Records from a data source

'''

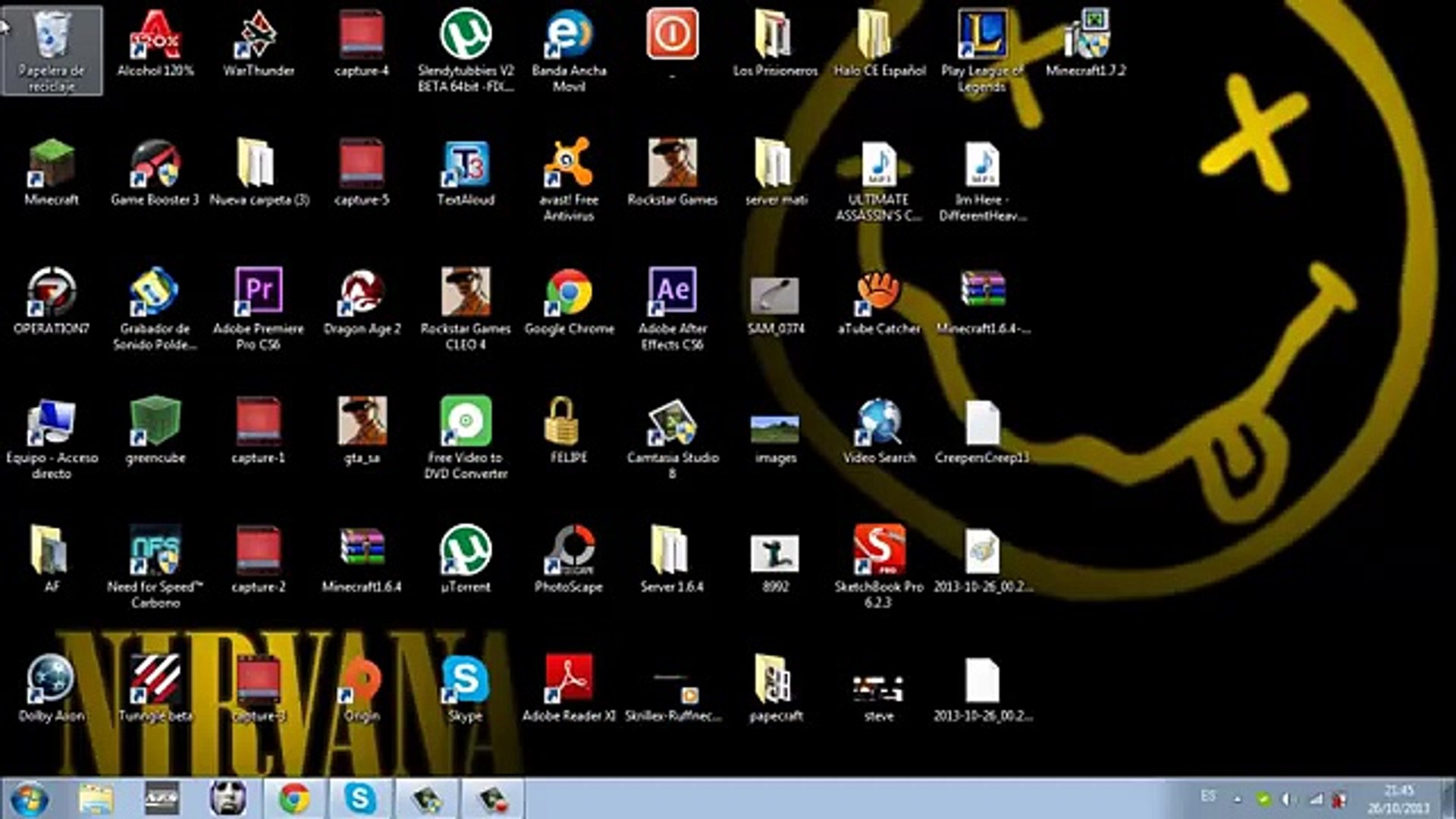Open the taskbar volume speaker control
The image size is (1456, 819).
coord(1288,799)
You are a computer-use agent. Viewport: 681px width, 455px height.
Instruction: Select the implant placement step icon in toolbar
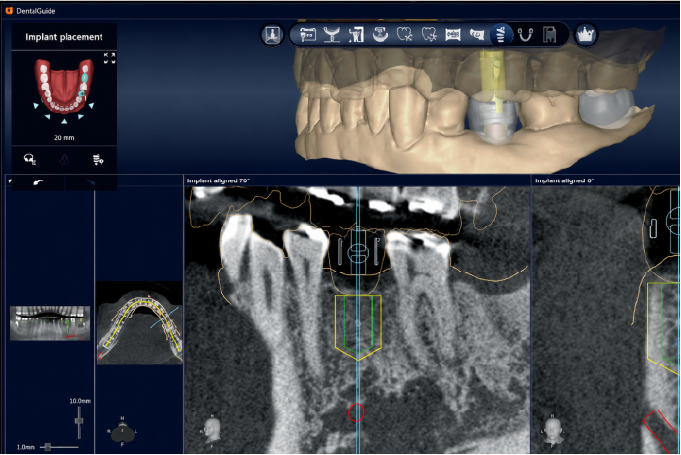500,34
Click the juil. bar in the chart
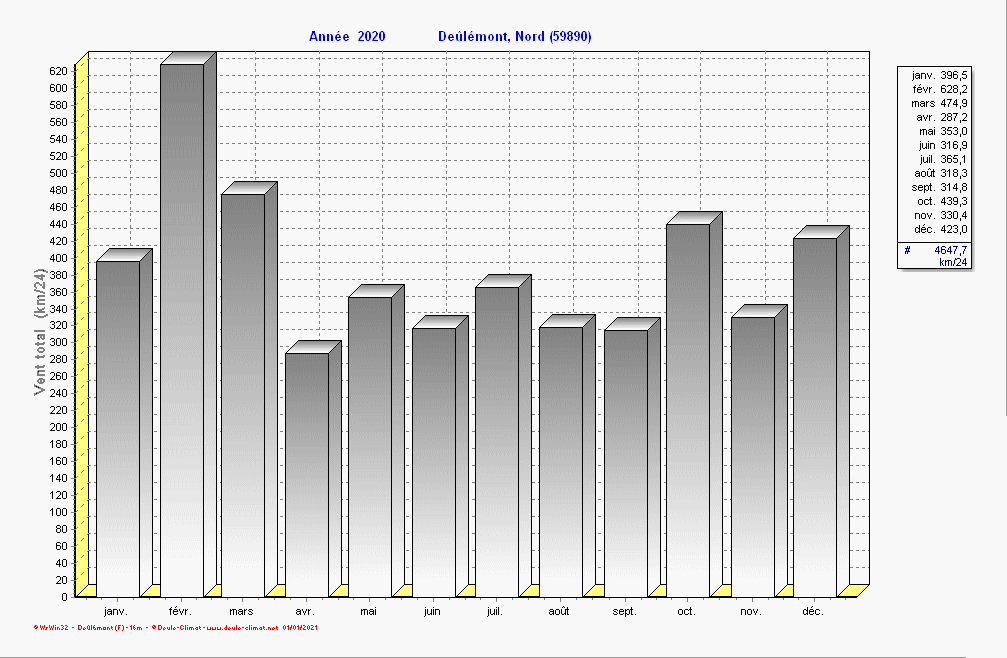 click(497, 441)
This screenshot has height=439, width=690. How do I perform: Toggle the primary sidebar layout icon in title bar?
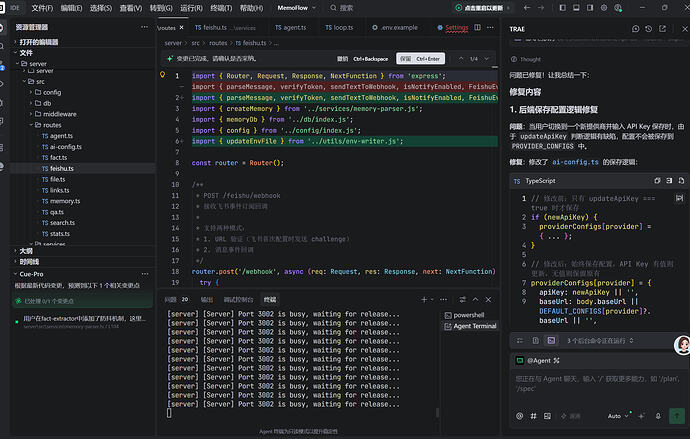pyautogui.click(x=562, y=7)
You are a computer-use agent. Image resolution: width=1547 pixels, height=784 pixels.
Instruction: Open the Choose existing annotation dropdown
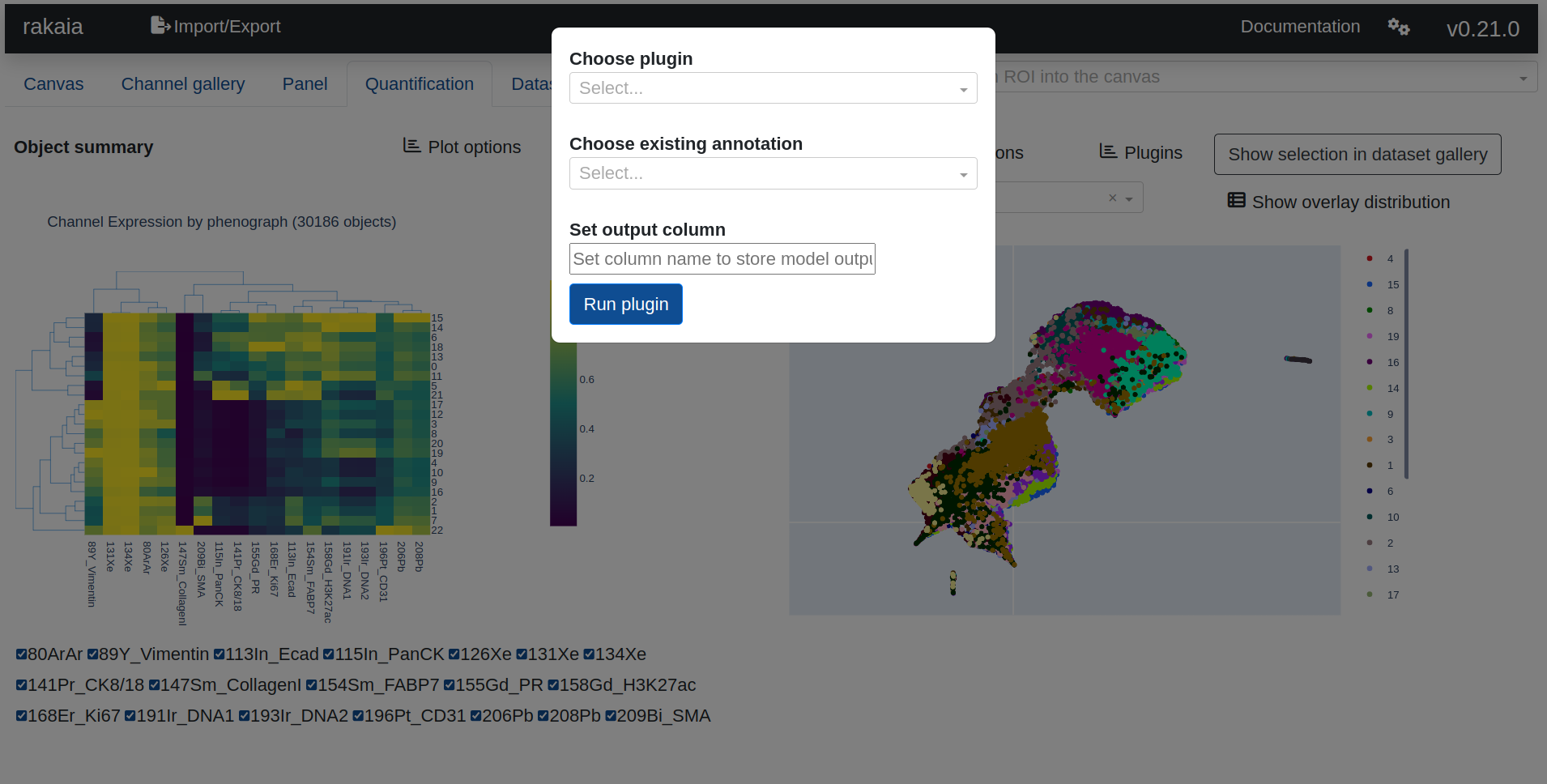click(x=773, y=173)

'''

The problem: Once you find the line containing "Instruction: Select the", transcribe it and each line after it to the end of the records exactly, and leave out the pictures.

Exercise response:
Instruction: Select the implant placement step icon in toolbar
500,34
Click the juil. bar in the chart
 click(497, 441)
This screenshot has height=439, width=690. How do I perform: Toggle the primary sidebar layout icon in title bar?
pyautogui.click(x=562, y=7)
You are a computer-use agent. Image resolution: width=1547 pixels, height=784 pixels.
Instruction: Open the Choose existing annotation dropdown
click(x=773, y=173)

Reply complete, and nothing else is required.